Cependant, l‘argument de l‘exclusion causale contre la réalisation est plus direct que celui contre la survenance et selon Kim, son impact est plus frappant (1998, 55). C‘est que pour réconcilier (1) et (2), nous ne pouvons soutenir que M a causé M* en causant P*, comme nous le faisons dans l‘argument contre la survenance. Cela n‘est pas possible à la lumière du principe de l‘héritage causal, que Kim a adopté pour éviter que les propriétés mentales physiquement réalisées ne surdéterminent systématiquement les effets résultant de leur instanciation. En effet, suivant ce principe, affirmer de M qu‘elle cause M* en causant P* revient à soutenir que P cause P*. Parce que le principe de l‘héritage causal stipule que l‘instanciation de M a les mêmes pouvoirs causaux que l‘instanciation de la propriété du premier ordre P qui la réalise, l‘instanciation de M peut causer l‘instanciation de P* seulement dans la mesure où P peut la causer aussi. Par conséquent, nous n‘avons pas de raisons d‘affirmer que l‘instanciation de M est une cause de l‘instanciation de P*, qui s‘ajouterait à P (qui cause déjà P*) (Kim, 1998, 54-55). P cause P*, M ne cause pas P* et P* est suffisante à l‘instanciation de M*.
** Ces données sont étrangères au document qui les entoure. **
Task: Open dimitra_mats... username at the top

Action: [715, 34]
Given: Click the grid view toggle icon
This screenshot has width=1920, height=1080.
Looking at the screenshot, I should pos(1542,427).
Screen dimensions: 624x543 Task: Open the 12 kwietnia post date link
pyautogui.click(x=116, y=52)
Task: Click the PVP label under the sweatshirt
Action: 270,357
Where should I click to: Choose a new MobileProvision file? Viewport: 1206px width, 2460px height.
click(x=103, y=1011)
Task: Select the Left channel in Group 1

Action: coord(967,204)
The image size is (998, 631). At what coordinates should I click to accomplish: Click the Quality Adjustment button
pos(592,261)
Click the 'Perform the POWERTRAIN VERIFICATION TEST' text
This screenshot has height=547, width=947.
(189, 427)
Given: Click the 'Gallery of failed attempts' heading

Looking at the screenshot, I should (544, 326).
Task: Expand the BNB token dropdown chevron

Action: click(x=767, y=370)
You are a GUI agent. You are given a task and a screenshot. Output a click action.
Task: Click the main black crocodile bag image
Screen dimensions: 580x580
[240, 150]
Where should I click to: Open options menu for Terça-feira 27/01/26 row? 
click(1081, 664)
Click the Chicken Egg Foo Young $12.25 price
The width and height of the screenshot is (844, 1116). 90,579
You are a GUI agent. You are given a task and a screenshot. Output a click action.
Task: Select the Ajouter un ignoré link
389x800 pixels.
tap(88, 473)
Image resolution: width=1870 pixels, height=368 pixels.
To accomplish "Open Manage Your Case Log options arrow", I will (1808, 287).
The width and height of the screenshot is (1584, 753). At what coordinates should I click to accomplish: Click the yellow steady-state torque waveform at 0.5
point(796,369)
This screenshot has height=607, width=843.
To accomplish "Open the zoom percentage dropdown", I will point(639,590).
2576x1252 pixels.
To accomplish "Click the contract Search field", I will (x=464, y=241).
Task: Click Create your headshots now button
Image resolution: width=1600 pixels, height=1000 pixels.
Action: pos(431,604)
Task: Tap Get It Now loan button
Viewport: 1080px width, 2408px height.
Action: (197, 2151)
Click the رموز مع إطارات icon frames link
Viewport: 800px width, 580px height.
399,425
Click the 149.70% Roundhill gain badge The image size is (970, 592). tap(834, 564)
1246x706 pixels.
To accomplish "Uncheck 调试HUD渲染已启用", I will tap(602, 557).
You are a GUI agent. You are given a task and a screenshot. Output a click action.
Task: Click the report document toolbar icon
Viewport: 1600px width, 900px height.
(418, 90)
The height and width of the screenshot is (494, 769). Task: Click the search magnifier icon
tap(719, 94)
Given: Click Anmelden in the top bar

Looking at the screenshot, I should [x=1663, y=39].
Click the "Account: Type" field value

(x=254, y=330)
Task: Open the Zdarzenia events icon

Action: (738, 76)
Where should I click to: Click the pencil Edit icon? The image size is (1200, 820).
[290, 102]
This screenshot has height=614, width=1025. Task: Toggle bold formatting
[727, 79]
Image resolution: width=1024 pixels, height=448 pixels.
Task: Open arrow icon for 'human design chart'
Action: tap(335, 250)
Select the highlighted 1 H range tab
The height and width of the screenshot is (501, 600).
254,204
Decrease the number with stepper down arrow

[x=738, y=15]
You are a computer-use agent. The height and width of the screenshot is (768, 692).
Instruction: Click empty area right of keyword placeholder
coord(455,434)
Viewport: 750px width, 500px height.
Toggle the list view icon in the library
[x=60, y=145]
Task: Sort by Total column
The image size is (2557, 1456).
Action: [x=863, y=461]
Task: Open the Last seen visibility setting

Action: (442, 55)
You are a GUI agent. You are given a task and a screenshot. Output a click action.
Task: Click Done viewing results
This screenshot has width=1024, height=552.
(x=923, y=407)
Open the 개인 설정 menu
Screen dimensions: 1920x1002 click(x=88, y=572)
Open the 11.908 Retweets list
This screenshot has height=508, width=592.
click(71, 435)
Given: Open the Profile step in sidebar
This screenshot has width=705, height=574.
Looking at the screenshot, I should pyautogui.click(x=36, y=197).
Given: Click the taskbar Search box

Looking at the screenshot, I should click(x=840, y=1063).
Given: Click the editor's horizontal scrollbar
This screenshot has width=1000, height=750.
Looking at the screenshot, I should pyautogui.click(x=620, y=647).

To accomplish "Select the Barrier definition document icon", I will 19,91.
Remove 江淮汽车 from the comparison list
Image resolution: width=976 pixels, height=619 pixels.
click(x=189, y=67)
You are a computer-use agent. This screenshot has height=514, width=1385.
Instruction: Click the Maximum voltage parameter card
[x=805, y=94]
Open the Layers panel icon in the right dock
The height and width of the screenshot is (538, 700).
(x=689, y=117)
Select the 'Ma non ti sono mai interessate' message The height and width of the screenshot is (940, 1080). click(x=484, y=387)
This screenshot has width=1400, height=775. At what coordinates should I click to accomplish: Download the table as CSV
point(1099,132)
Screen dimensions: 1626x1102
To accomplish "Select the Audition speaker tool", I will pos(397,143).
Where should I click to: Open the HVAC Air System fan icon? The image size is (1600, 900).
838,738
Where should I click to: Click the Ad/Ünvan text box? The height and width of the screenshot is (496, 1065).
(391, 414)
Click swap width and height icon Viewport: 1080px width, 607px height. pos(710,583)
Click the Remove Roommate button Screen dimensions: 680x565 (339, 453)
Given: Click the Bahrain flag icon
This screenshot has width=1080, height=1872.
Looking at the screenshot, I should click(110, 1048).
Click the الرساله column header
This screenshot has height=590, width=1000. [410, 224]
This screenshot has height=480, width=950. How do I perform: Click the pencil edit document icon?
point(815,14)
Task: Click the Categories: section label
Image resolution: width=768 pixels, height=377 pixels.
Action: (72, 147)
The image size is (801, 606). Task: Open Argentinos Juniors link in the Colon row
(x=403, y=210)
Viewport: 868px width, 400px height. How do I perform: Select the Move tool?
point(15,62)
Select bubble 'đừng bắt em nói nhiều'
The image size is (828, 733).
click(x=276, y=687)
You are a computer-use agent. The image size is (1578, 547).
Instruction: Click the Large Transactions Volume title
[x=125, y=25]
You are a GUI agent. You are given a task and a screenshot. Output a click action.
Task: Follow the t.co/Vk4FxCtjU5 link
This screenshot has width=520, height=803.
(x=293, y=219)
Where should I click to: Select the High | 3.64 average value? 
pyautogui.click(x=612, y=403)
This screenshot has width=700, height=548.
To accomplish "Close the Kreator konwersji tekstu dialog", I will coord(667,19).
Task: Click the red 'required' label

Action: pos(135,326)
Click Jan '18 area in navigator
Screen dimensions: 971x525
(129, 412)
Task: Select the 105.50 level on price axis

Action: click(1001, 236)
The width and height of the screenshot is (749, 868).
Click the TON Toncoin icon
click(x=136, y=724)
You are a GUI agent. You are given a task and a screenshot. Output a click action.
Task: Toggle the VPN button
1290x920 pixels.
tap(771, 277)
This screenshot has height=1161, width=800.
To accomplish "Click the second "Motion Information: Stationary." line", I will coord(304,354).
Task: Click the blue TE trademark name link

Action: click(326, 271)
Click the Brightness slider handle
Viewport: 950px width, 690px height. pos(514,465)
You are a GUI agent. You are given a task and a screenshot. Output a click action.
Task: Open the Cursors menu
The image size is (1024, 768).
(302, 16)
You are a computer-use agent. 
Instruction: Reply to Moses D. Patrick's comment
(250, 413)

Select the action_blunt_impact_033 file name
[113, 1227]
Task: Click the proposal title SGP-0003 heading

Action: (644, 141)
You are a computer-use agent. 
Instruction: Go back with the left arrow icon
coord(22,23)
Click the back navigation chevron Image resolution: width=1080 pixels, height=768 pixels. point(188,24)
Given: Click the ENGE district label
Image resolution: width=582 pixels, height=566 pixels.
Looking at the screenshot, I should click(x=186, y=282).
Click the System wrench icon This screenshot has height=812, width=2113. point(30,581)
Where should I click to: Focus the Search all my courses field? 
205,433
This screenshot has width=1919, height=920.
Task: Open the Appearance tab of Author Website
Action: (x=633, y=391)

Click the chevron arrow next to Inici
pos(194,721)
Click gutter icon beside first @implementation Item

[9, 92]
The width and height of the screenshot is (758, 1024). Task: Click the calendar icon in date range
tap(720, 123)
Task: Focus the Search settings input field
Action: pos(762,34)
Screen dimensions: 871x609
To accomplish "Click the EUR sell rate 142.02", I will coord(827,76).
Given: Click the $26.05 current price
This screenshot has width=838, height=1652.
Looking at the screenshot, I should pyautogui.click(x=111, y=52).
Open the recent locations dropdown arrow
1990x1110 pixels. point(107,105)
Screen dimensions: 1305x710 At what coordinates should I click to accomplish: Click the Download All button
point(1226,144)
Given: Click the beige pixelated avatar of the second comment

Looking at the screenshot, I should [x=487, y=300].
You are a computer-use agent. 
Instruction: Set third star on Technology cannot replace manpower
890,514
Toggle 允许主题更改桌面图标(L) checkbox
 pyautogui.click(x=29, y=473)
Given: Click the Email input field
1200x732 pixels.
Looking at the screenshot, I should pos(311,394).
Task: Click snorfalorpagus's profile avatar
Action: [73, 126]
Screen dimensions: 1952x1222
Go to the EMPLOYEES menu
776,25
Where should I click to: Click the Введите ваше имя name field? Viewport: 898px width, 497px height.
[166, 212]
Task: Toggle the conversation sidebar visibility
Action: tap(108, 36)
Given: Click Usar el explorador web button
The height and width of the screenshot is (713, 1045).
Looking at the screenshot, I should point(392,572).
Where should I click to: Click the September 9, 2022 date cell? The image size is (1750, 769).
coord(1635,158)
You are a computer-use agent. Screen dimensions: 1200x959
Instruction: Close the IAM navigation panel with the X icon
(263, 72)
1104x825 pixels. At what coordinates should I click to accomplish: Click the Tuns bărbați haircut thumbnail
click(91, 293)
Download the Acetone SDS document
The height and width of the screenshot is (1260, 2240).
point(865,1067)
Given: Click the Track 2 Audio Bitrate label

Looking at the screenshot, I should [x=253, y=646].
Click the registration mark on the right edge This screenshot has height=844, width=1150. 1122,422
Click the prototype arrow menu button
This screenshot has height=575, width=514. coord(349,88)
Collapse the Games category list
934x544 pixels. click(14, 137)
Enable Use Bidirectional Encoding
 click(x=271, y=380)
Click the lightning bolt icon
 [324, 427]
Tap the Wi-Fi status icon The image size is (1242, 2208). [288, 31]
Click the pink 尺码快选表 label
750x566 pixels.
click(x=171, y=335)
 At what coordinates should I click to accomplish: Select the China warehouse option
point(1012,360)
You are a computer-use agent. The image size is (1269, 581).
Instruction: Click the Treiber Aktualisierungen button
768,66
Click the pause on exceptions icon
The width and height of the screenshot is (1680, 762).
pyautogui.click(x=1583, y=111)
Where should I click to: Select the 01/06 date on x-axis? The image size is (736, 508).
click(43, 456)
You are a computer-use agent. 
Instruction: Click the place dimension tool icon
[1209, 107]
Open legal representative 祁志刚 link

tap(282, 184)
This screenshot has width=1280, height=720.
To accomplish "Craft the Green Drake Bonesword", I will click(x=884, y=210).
Il faut aussi voir que si l‘on adopte la thèse selon laquelle les propriétés sont individuées selon leurs pouvoirs causaux22, l‘utilisation du principe de l‘héritage causal au sein de l‘argument de l‘exclusion

causale mène à la réduction des propriétés mentales aux propriétés physiques. En effet, s‘il est vrai que les pouvoirs causaux de l‘instanciation de M sont identiques à ceux de l‘instanciation de P, et donc que M est identique à P, et que, comme le soutient Kim (1976), des événements qui sont l‘instanciation des mêmes propriétés par les mêmes objets au même moment du temps sont identiques, nous n‘avons pas de raison de croire que les événements mentaux sont distincts des événements physiques (Kim, 1998, 56).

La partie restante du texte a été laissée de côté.